The interesting way will be whether we come to a place now where both candidates would agree that there has to be a global solution. There can not be a national solution any longer to any of these problems now because our economies are simply too interconnected. 

The list of global challenges requiring close transatlantic cooperation is growing: climate change, the Doha round talks, security and now the financial crisis. In addition, America’s global power projection and its soft power are decreasing, while new powers such as China, India or a re-emergent Russia have appeared on the world scene. With this background, would you agree that we can expect deepening transatlantic relations? 

I think we can, but I am very cautious about a zero-sum vision of power in the world. The idea that America’s power is decreasing while China’s power is increasing: I am not sure how this is going to play out. 

I think instead, we will see a situation where on a number of issues, it is incontestable that America’s reputation and credibility has declined substantially during the Bush administration.

I think that any new face in the White House will have an opportunity to restore America’s credibility abroad and both candidates have articulated the need and the desire to do just that. 

When we talk about the current financial crisis, we do not get around to also talking about the nature of the growing power of China or India. 

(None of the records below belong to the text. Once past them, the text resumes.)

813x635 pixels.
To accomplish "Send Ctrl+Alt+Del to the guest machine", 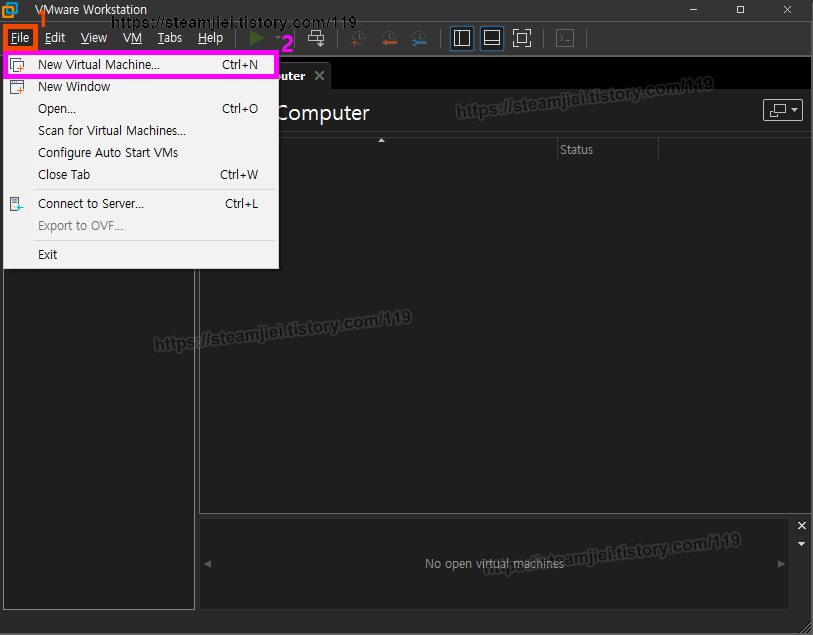I will click(316, 38).
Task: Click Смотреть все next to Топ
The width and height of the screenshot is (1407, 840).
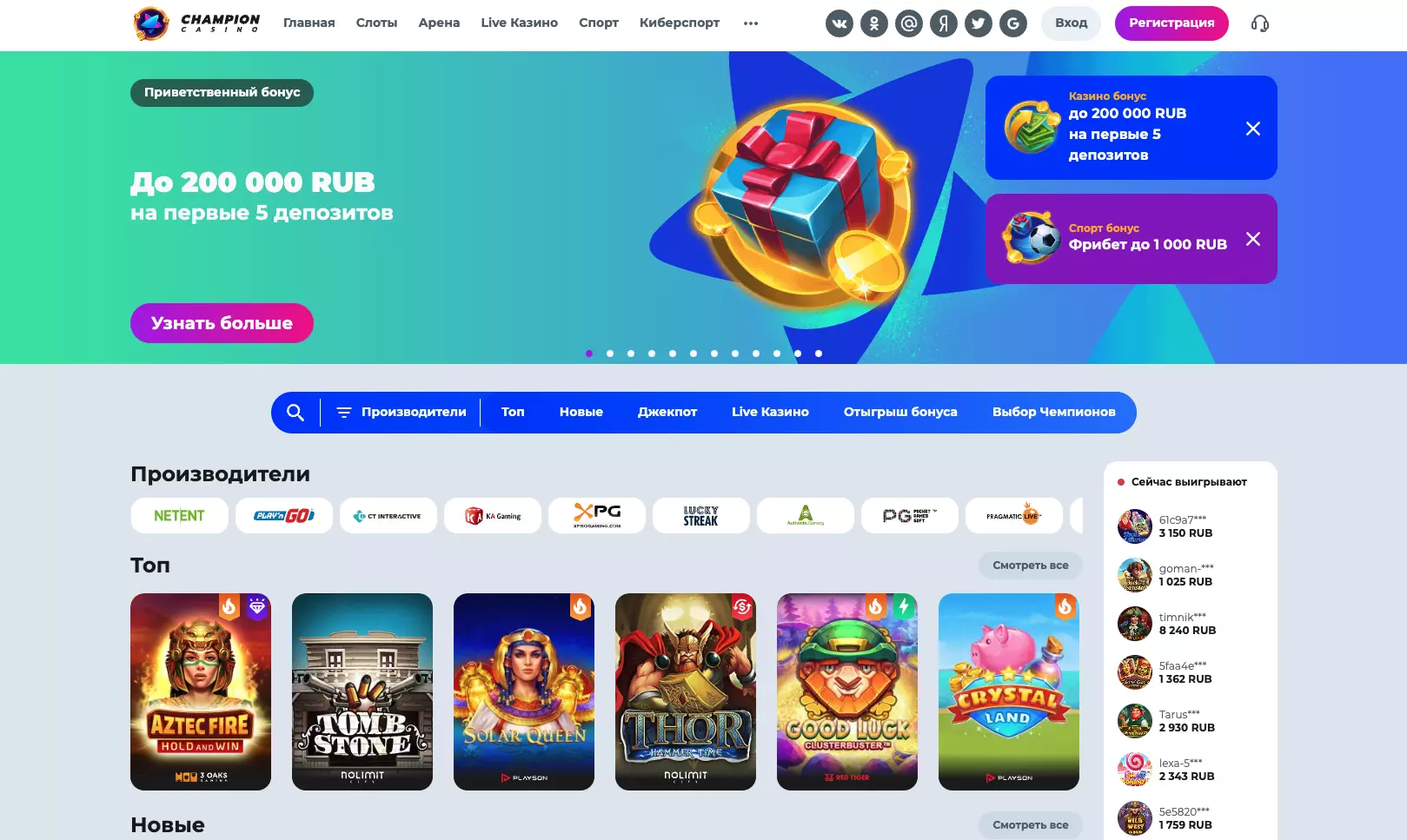Action: (x=1031, y=566)
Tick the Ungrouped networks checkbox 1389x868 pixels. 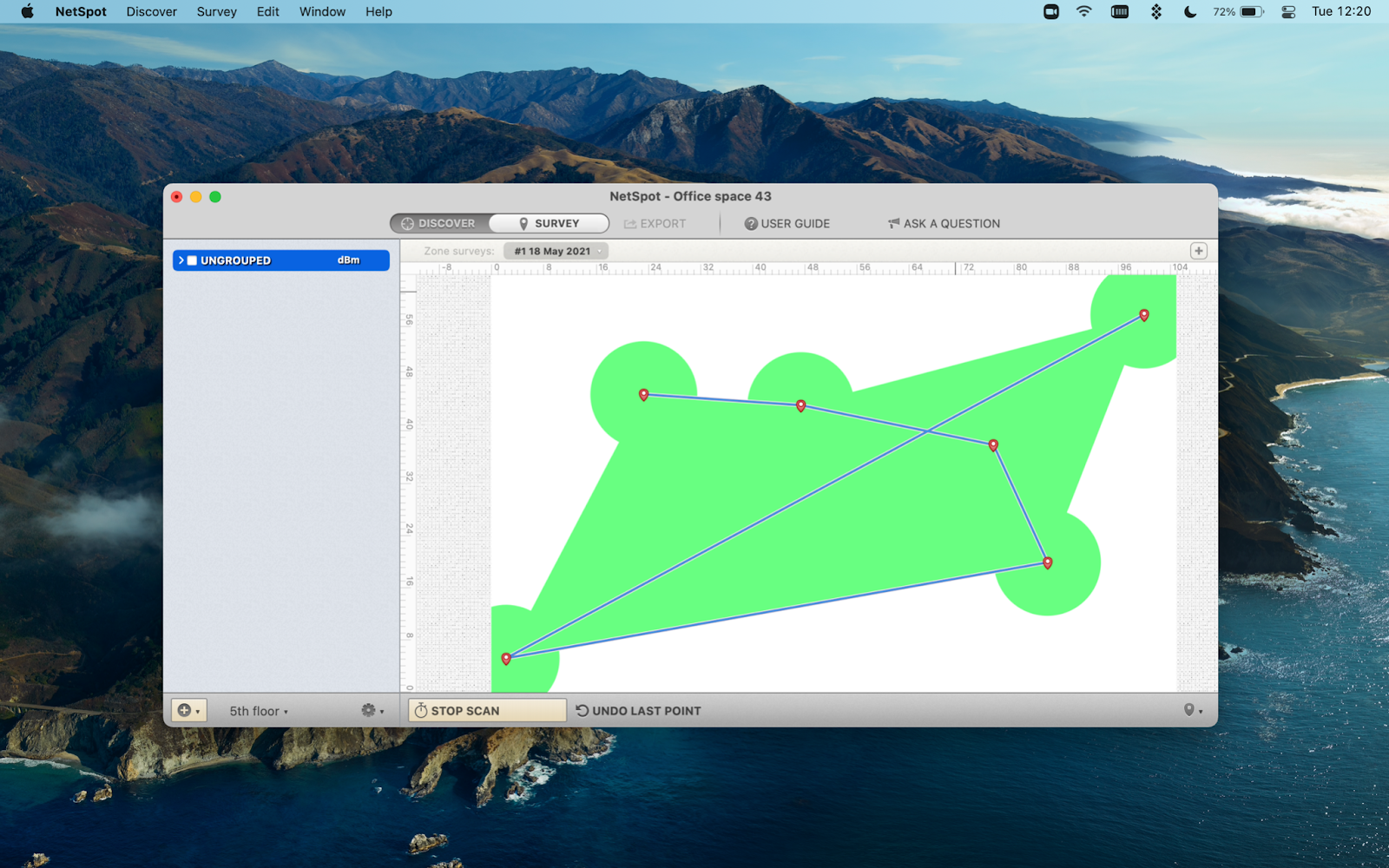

One scenario is that China could be the next great superpower, with an economy growing dramatically and sort of rivalling that of Europe and the United States. 

But that is an assumption that has recently been called into question because of the financial crisis. China’s growth estimates have been revised downwards somewhat substantially. Although the one area we can expect to be sure of is the rise of industrialisation and population growth, I think that there are a number of uncertainties about what the relationship with China will be in the future. 

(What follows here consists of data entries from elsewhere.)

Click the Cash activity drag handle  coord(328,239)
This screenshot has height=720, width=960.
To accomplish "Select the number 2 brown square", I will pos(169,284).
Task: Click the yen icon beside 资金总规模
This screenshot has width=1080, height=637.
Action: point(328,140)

However, in the end, the past few years have shown us that even at the moment of our deepest crisis, transatlantic relations are less and less about how we feel about each other and more on how we cooperate or don’t cooperate on dealing with global challenges. 

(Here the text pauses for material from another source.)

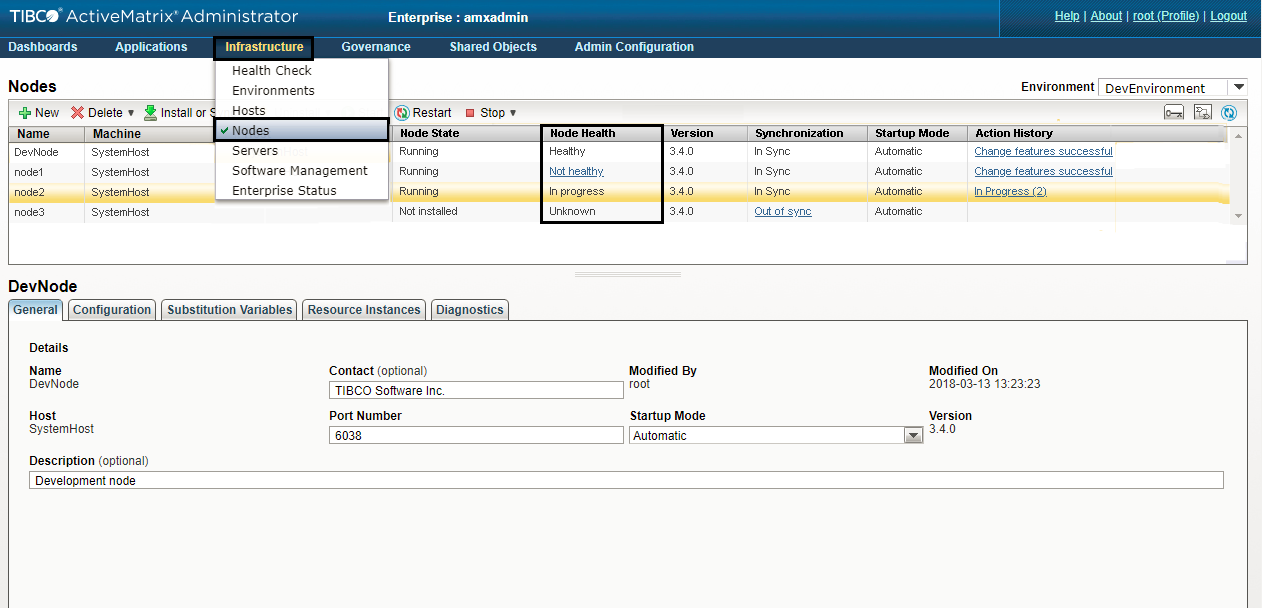Click the Logout link in header
1262x608 pixels.
click(1227, 16)
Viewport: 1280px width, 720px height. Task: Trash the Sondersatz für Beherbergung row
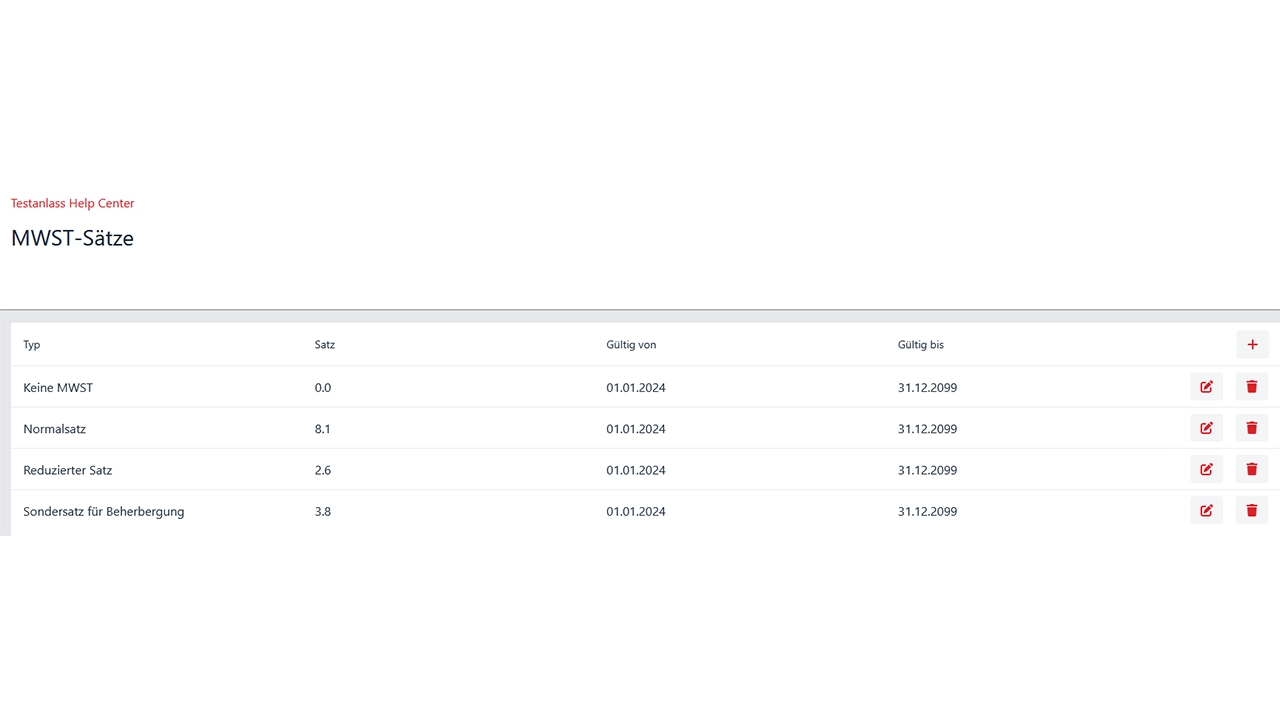(1252, 511)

The French and the British were disappointed that Obama did not deliver his speech in Paris or London but in Berlin. Was that a hint that a President Obama would favour closer relations with Germany over the ‘special relationship’ with the UK? Or was it just due to the thinking that JFK delivered his famous speech in Berlin in 1963 and hence an Obama appearance there would be more symbolic? What about McCain, who is already well known in Europe?

I do not actually see the relationship between America and Europe changing dramatically on a bilateral basis, depending on which candidate is elected. I think that both candidates will see the importance of the Union. I think that Senator McCain may have a more traditional approach that emphasises bilateral relationships, whereas Senator Obama may instinctively adopt a more multilateral approach. 

I think that either candidate really knows that in dealing with Europe today you need to deal both with the European Union and with nation states. On some matters, such as trade, competitiveness and the economy, the European Union is perhaps the major player. 

On other issues, such as foreign policy matters, for better or for worse, the US will deal primarily with nation states. So I think that there is a shared sense among all countries. 

What we are seeing in Europe is a little bit more similar than different, which is that despite the recent crisis in relations, Europeans have actually elected pragmatic leaders pursuing closer relations with the US. Nicholas Sarkozy and German Chancellor Angela Merkel are probably the most prominent examples, but I think they represent a desire on the part of Europeans to work with the United States on the areas where we have to because we simply confront too many challenges that are shared in common. 

I think that either president will understand that and I do not expect a fundamental realignment of relations with European countries on a bilateral basis that would occur if one candidate or the other was actually elected.